Телефон не переставал звонить. Девушка вышла в коридор, не понимая, где она, крикнула, есть ли кто дома. Ева Линд крикнула, что все на кухне. Эрленд встал, поздоровался с девушкой, та не ответила. Все спали в одежде. Девушка оглядела кухню, в которой только что отбесновался ее хозяин, косо посмотрела на него.
Придется все-таки взять трубку.
— Чем пахло в квартире у Хольберга?
Эрленд ни черта не понял.
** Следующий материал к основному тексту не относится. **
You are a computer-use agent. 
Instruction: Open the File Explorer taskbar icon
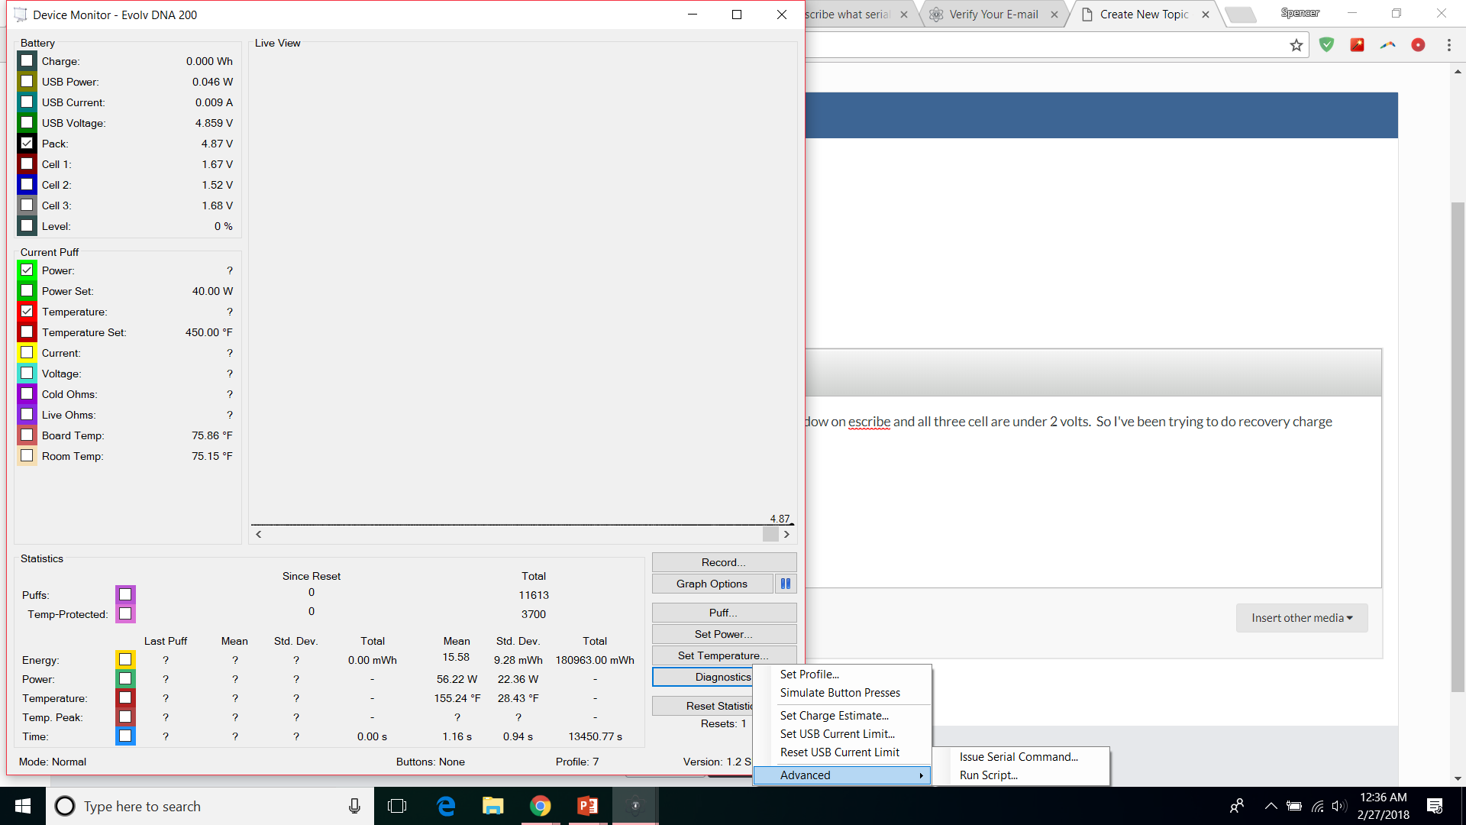tap(492, 806)
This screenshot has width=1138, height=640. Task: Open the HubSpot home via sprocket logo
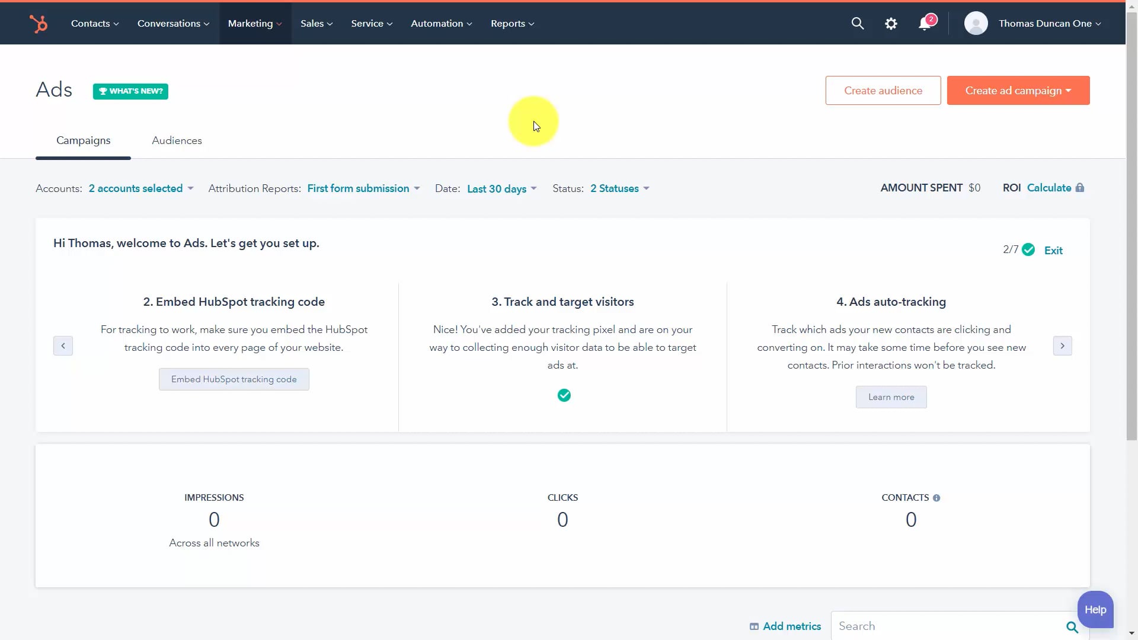click(38, 23)
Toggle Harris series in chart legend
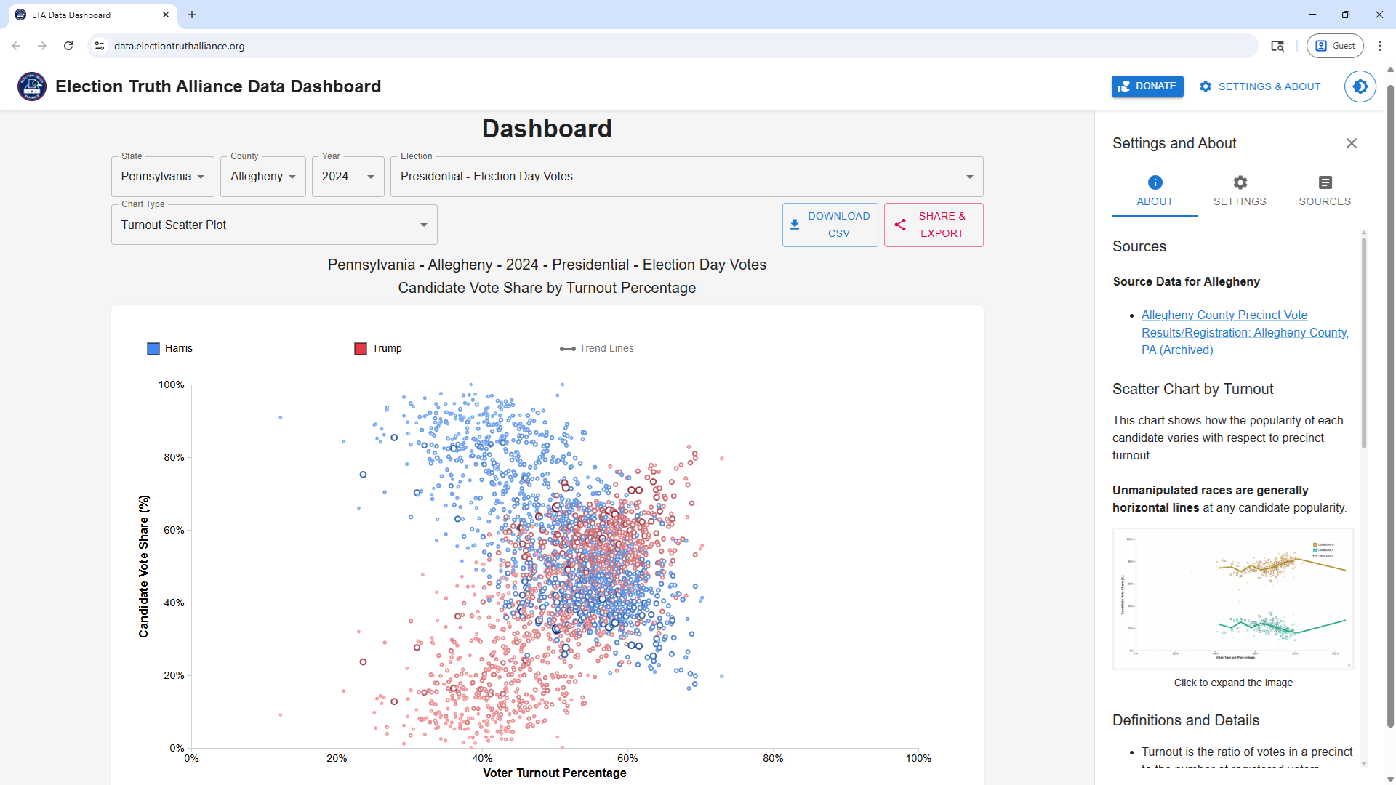The height and width of the screenshot is (785, 1396). (x=170, y=348)
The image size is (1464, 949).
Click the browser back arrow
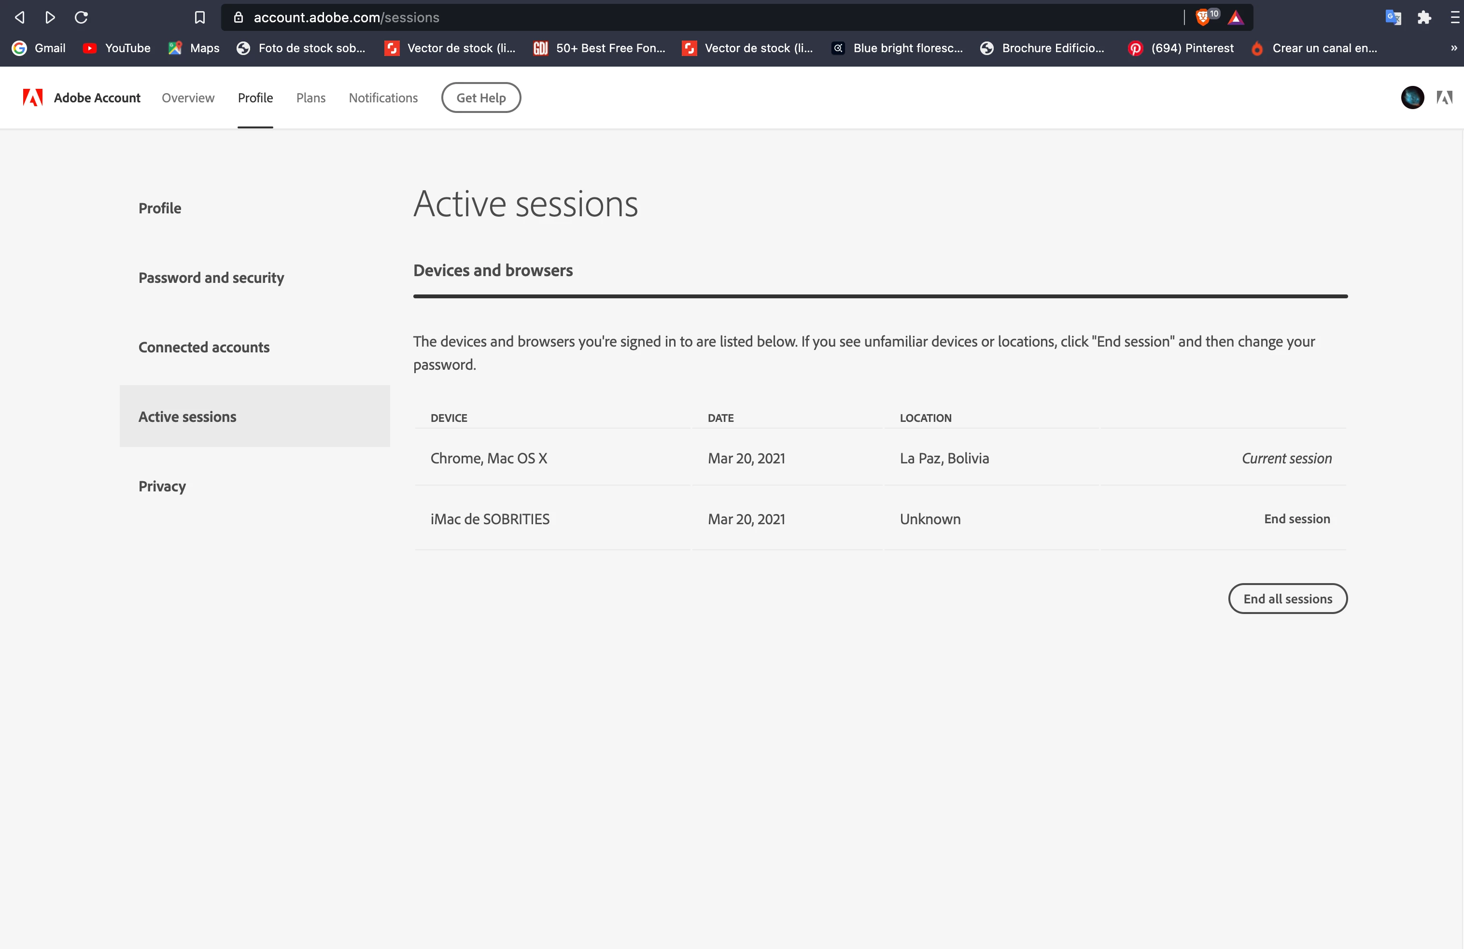tap(20, 17)
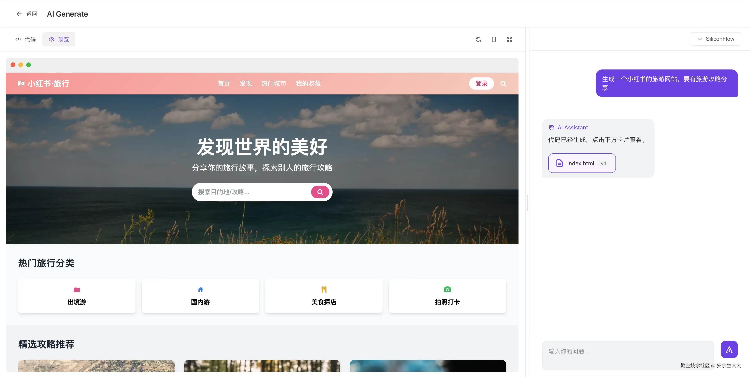Toggle to 代码 code view

tap(26, 39)
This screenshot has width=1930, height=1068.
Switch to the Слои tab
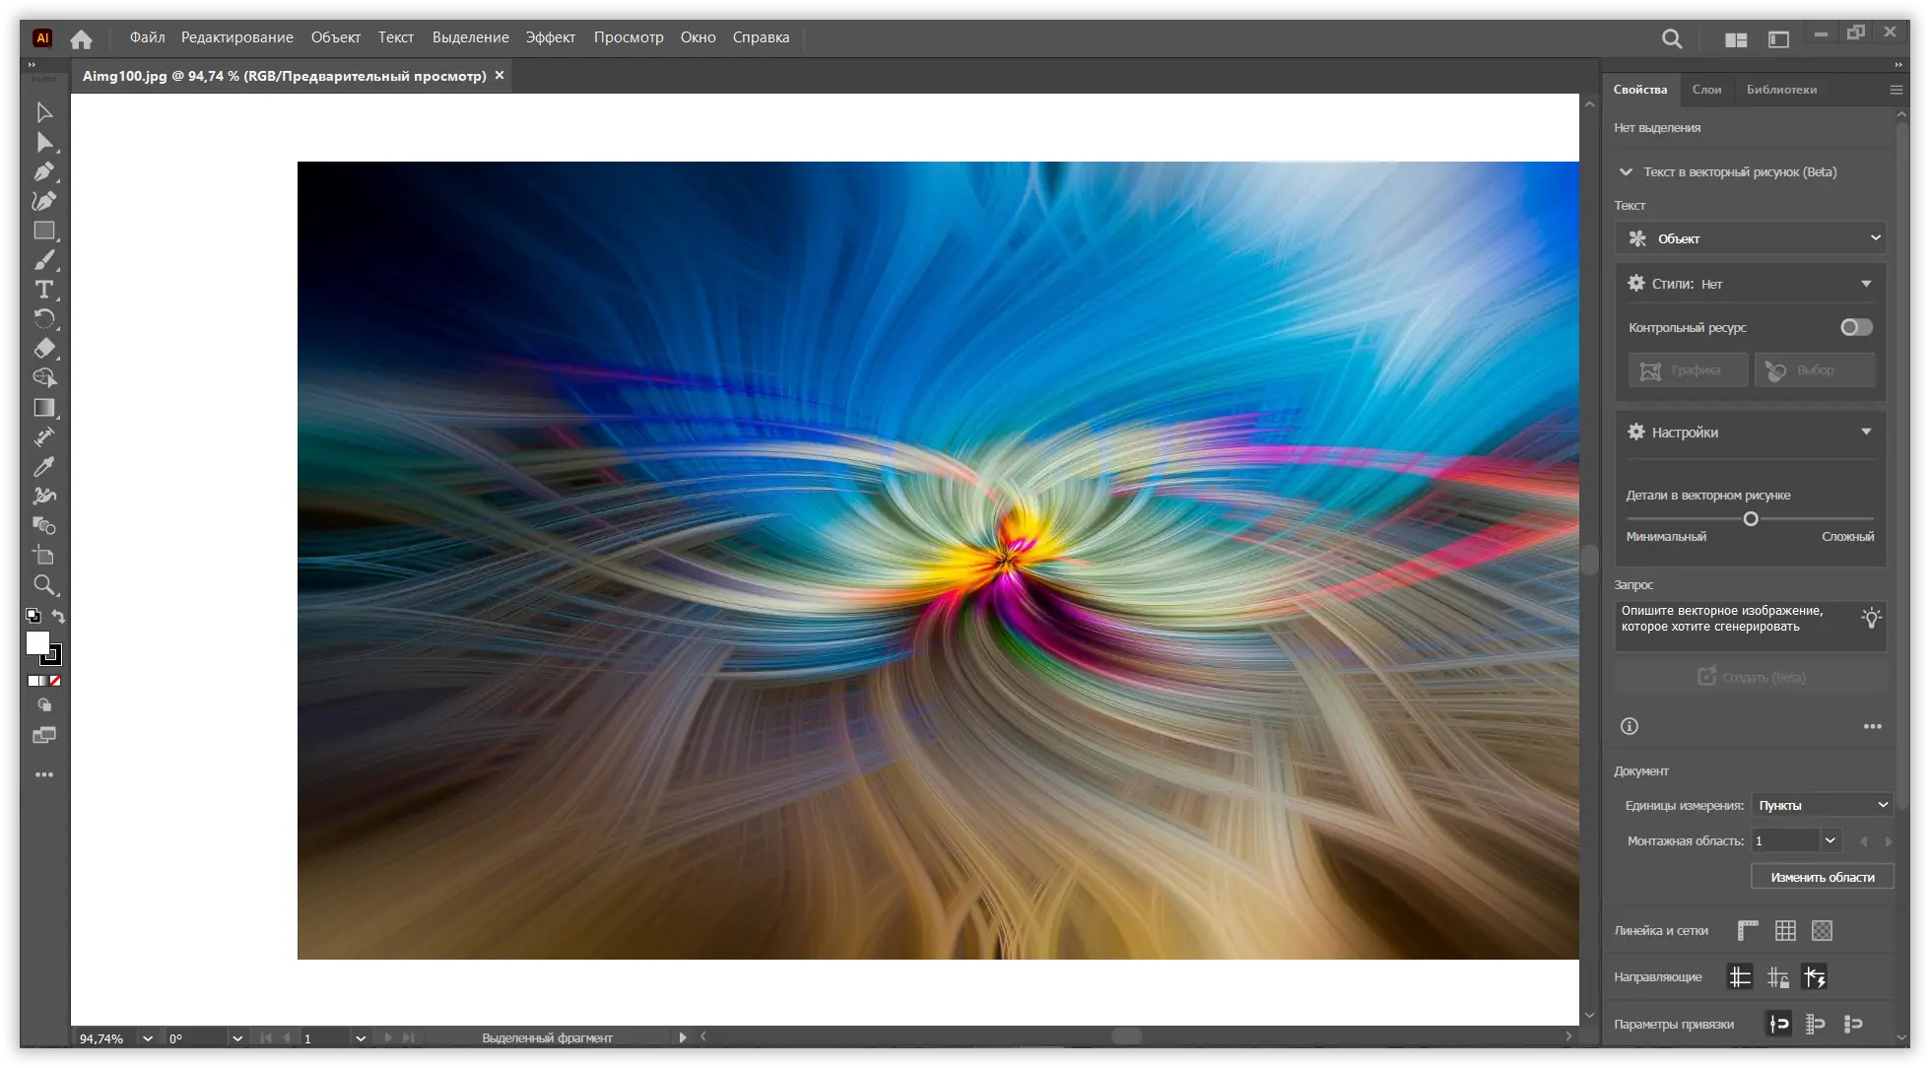[x=1706, y=90]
Чей это вообще голос? А-а, Марион Брим.
— Чем пахло? — переспросил Эрленд.
— Да-да, не помнишь, чем пахло у него в квартире?
— Ну, чем обычно пахнет в подвалах, — сказал Эрленд. — Влажность, вонь еще какая-то. Странный запах, я его не узнал. Лошадиный навоз, может быть, или в этом роде. А что?
— Нет, это не лошадиный навоз, — ответили из трубки. — Я тут за последние дни много читаю про Северное болото. Поговорили мы еще с одним водопроводчиком, знакомым, тот меня послал к другому водопроводчику. В общем, видишь, коротаю время в беседах с водопроводчиками, в моем списке уже добрый десяток.
— А чем тебе интересны водопроводчики?
— О, это жутко интересное занятие, трубопровод прокладывать. Кстати, ты мне ничего не сказал про пальчики на фотографии.
В голосе явно слышна обида.
— Не сказал. Как-то мы не затронули эту тему.
— Ну, это не важно, остальное ты мне про Гретара и Хольберга рассказал. Гретар, конечно, знал, что Ауд — дочь Хольберга. Но может быть, Гретар знал что-то еще.
На что это Марион намекает?
— Не понимаю, о чем ты, — сказал Эрленд, помолчав.
— Смотри. Он ведь жил на Северном болоте, так? А какая самая любопытная особенность у этого района?
— Понятия не имею, — признался Эрленд. Загадочно изъясняется, поди пойми, что тут к чему.
— Не удивительно, что мы до сих пор не обратили на это внимания, — ведь это настолько очевидно.
— Ну так в чем дело-то?
В трубке замолчали. Театральная пауза, не иначе.
— В названии!!! Северное болото!
— И что?
— Ну трясина там, понимаешь, трясина! Дома построены на осушенном болоте.